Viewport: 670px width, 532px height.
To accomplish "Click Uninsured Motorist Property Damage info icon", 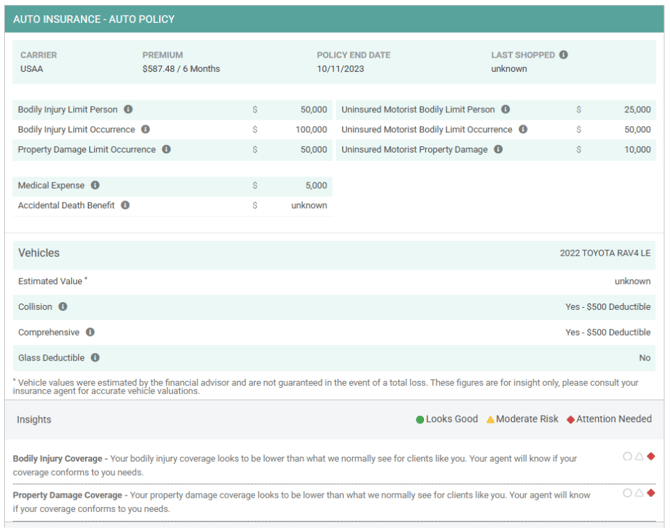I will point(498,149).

* * *

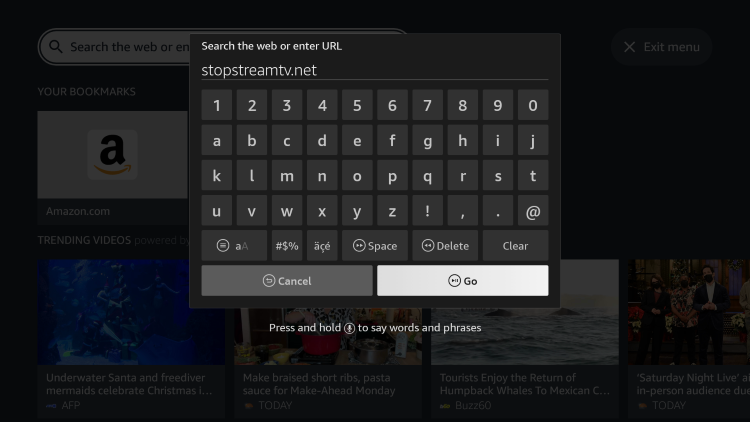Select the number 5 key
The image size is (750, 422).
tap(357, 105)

▸ Written problem
In the records, rename "number 5 key" to "five key" throughout the stretch from the line containing "Select the number 5 key" through the line containing "tap(357, 105)", and return only those lines, otherwise unchanged and without the pictures.

▸ Task result
Select the five key
The image size is (750, 422).
tap(357, 105)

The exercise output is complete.